Problem statement => Where the entries below show "Viewport: 1920px width, 1080px height.", begin there and print that line and all following lines exactly, through the last, omitting pictures.

[Extracted information — start]

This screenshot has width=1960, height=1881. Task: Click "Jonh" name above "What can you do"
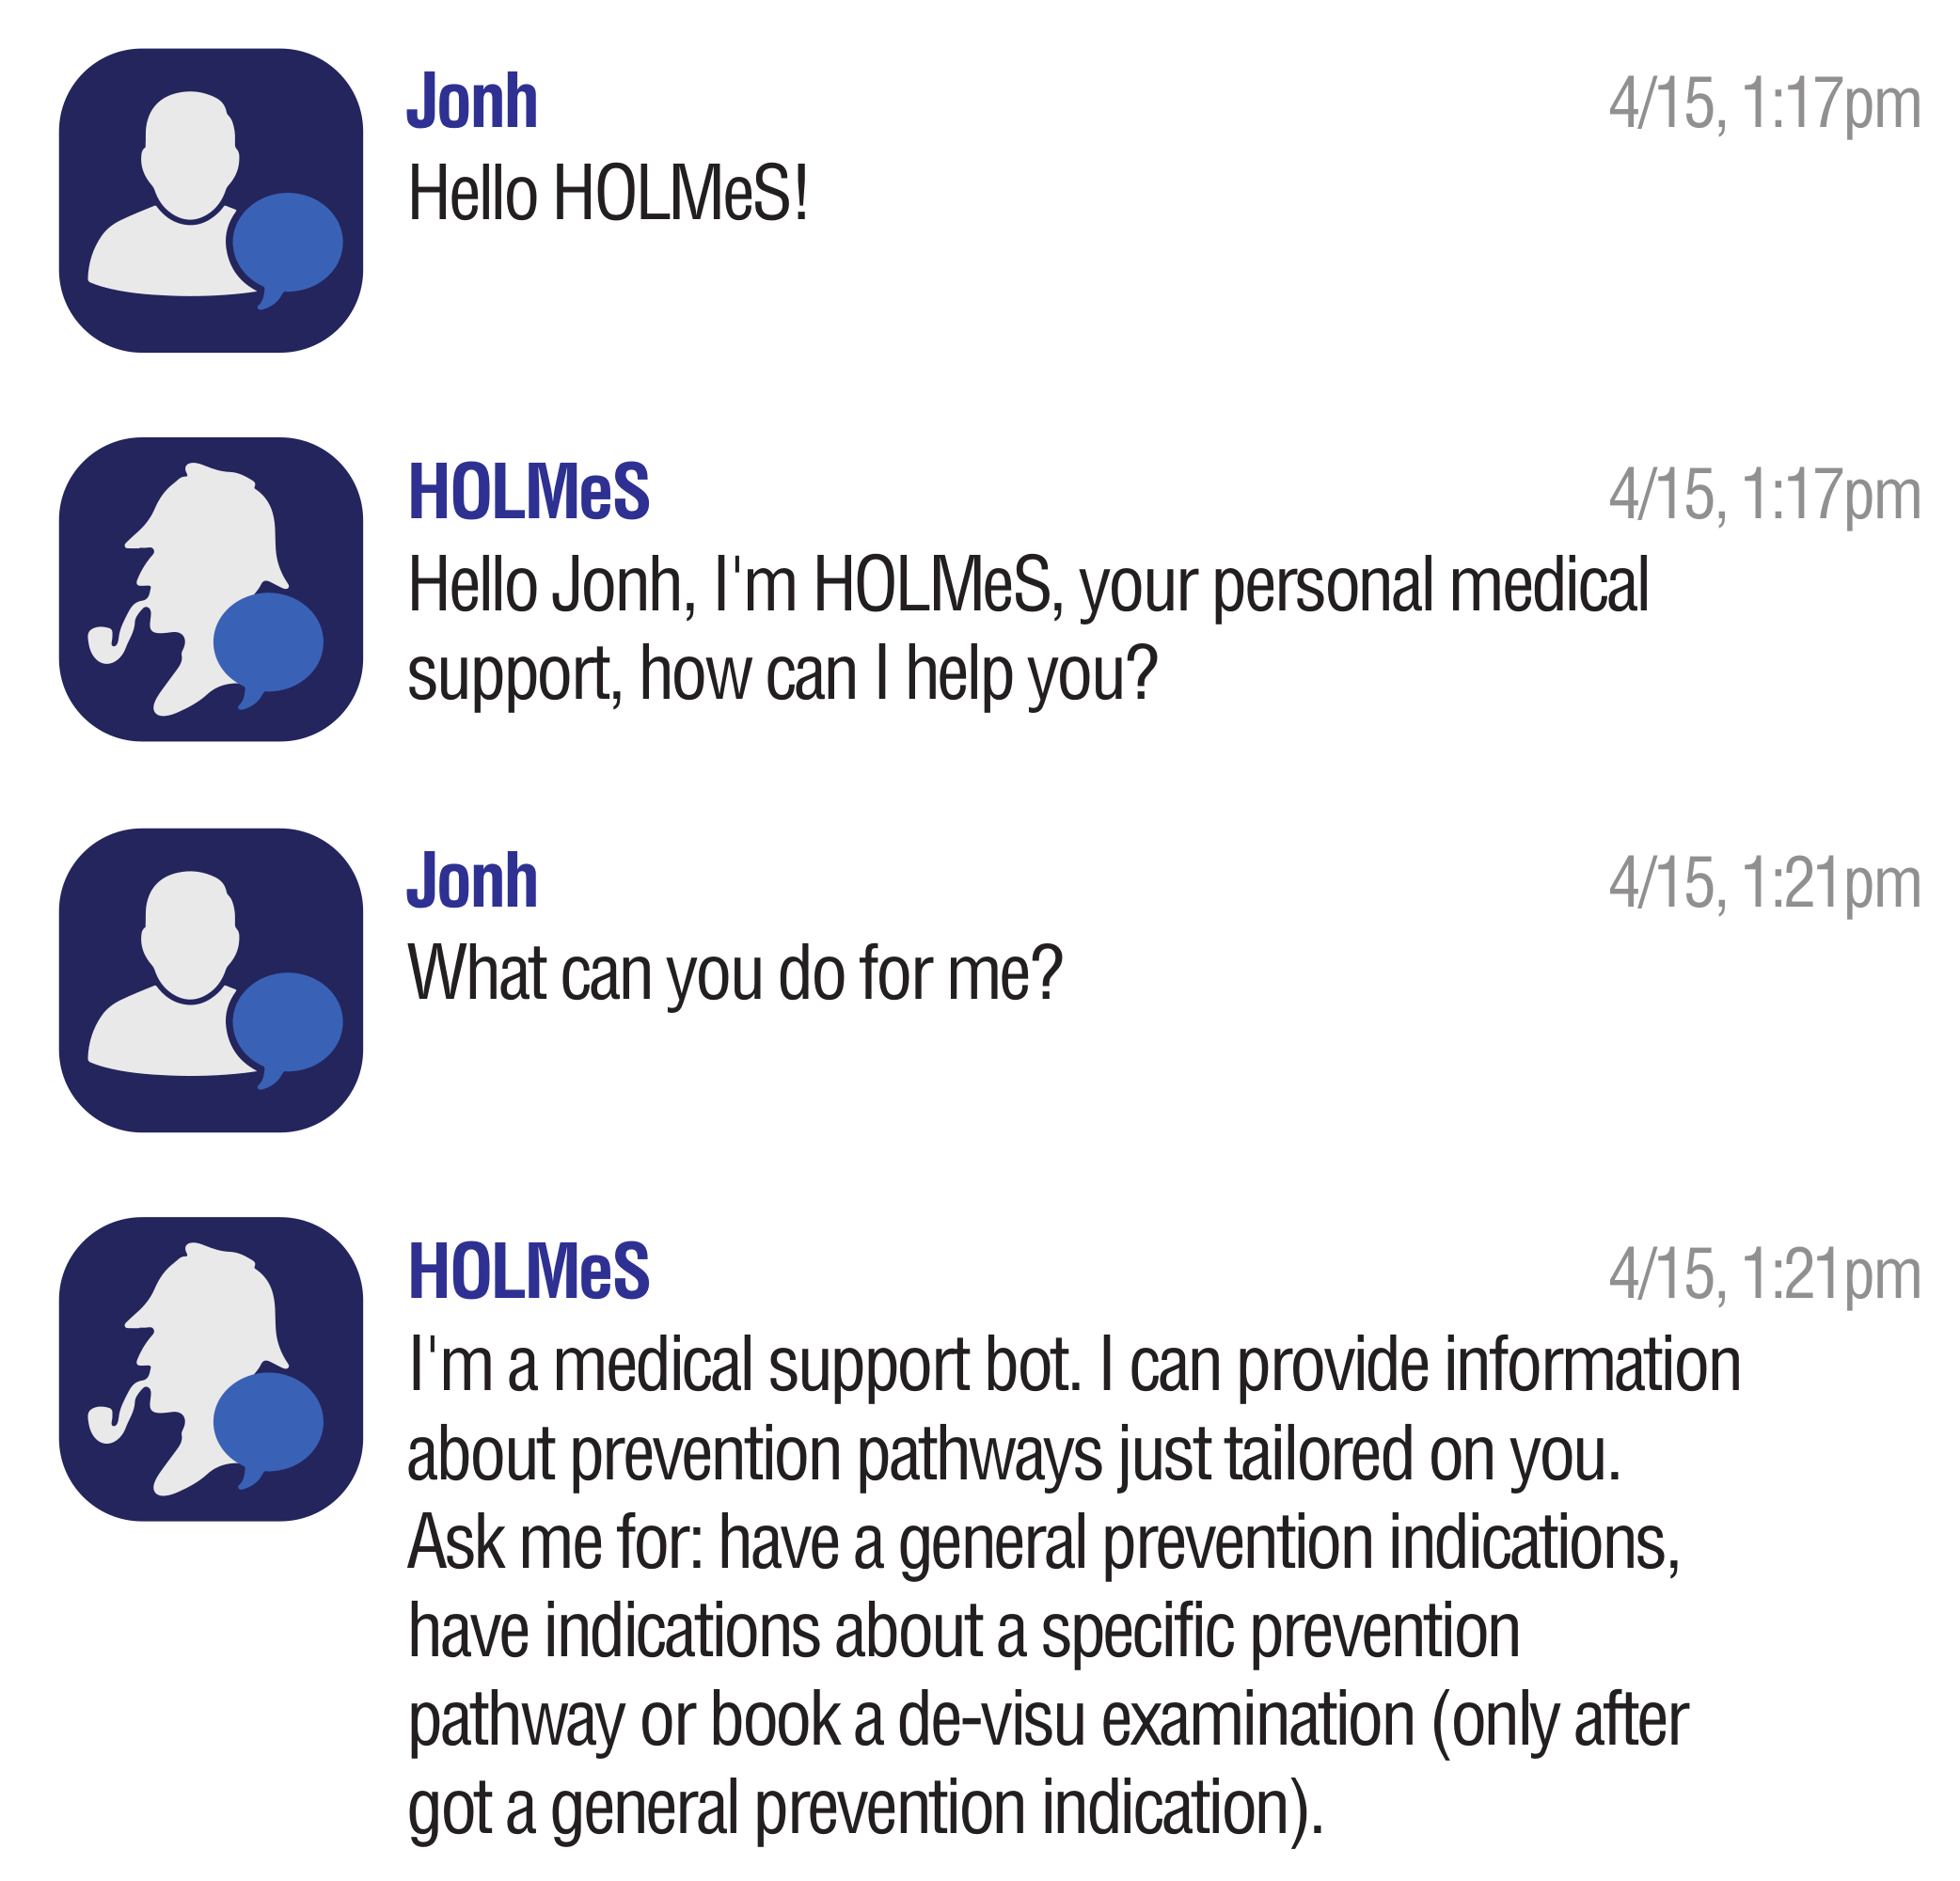pyautogui.click(x=472, y=882)
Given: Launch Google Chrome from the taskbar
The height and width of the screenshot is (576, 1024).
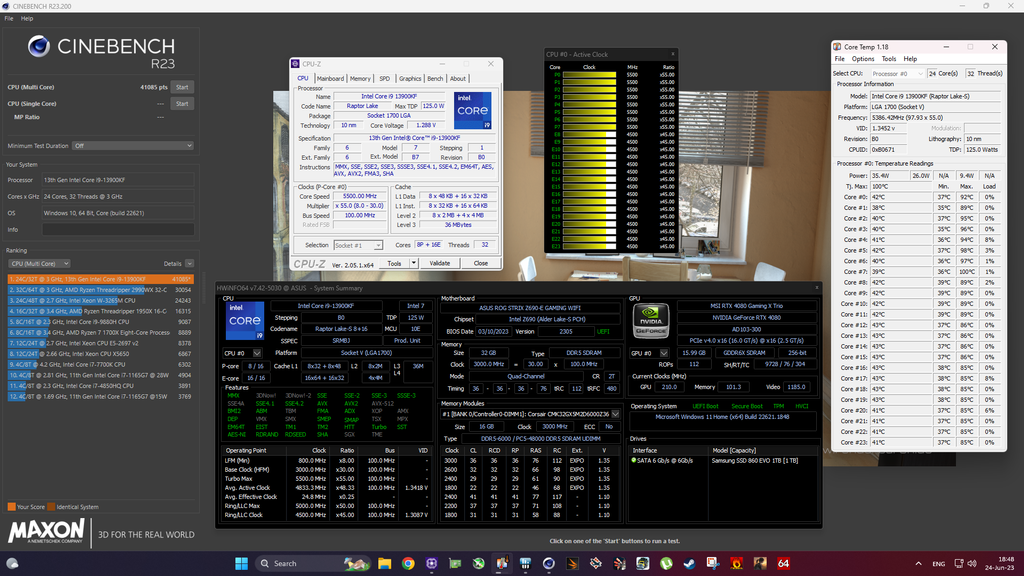Looking at the screenshot, I should pos(409,563).
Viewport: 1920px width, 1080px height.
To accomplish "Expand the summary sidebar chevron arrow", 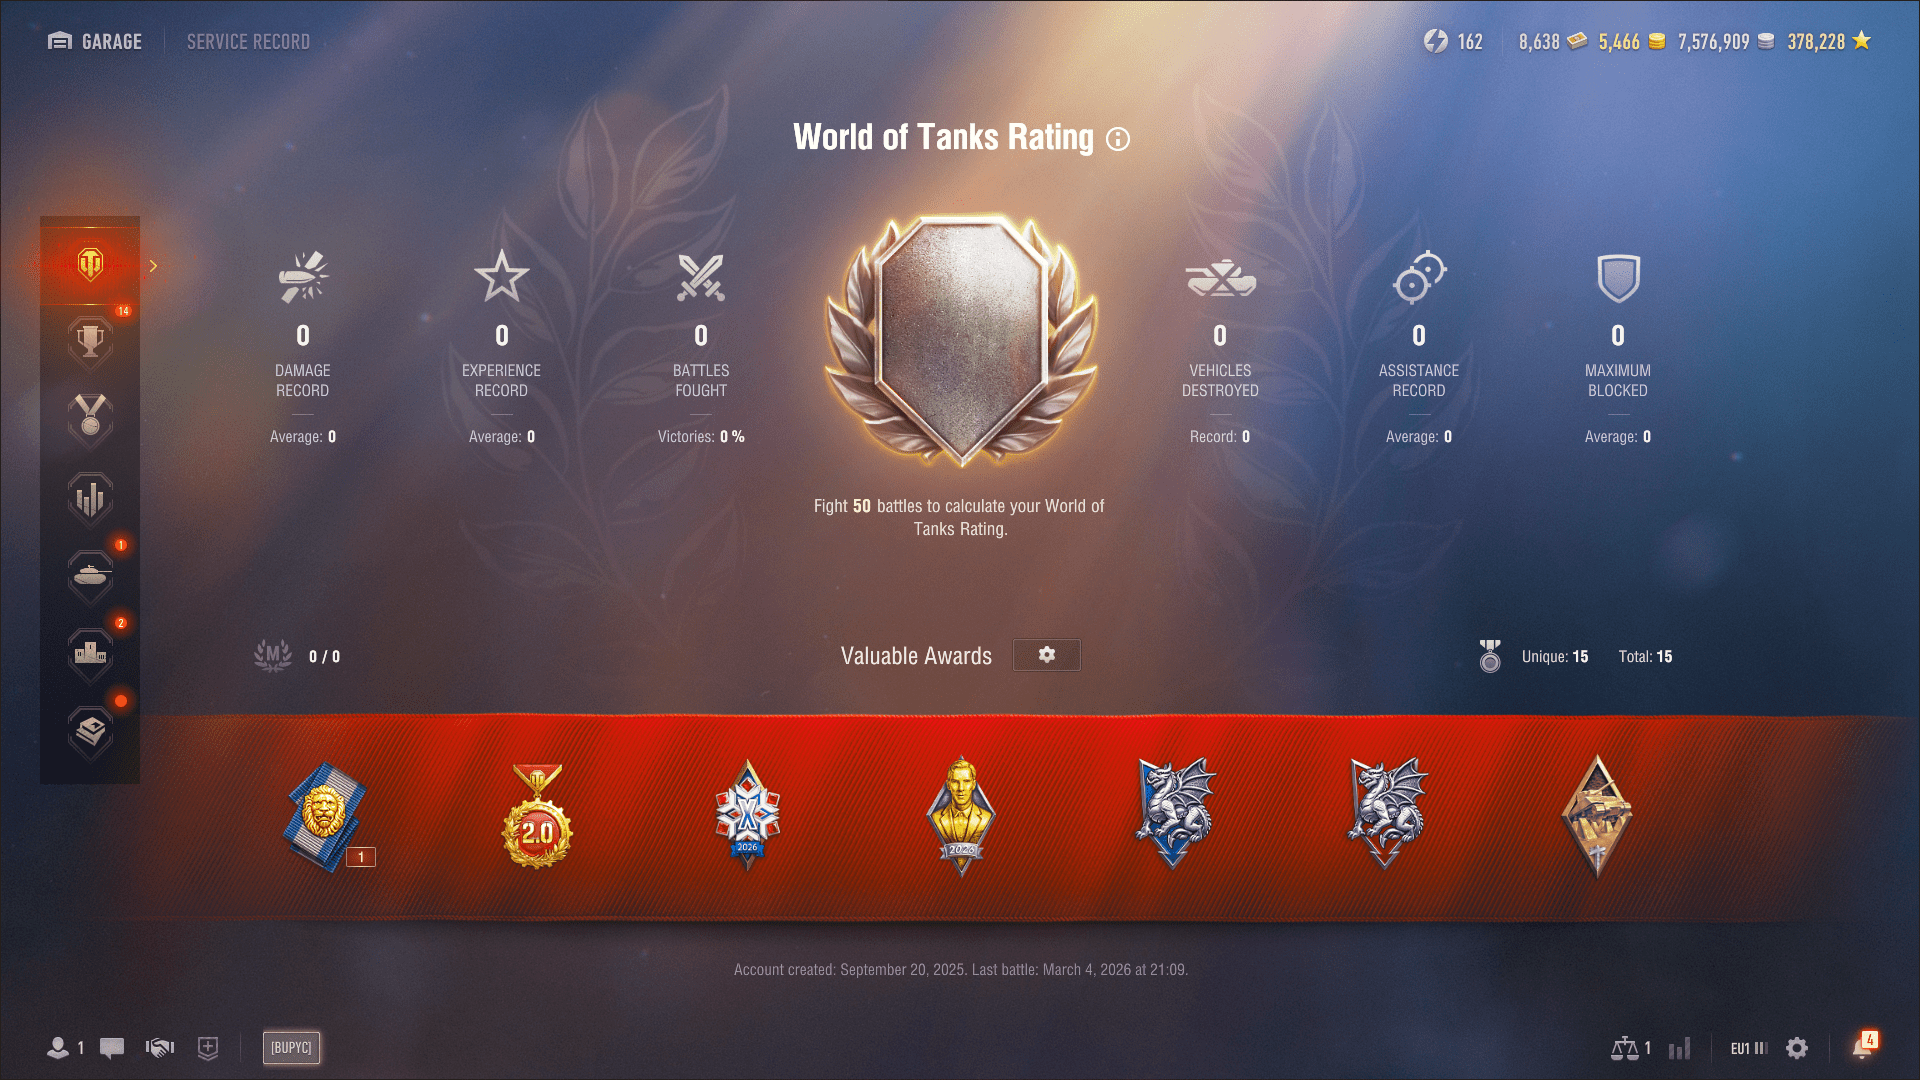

[Extracted information — finish]

Response to the exercise =>
Viewport: 1920px width, 1080px height.
To accomplish "Expand the summary sidebar chevron arrow", 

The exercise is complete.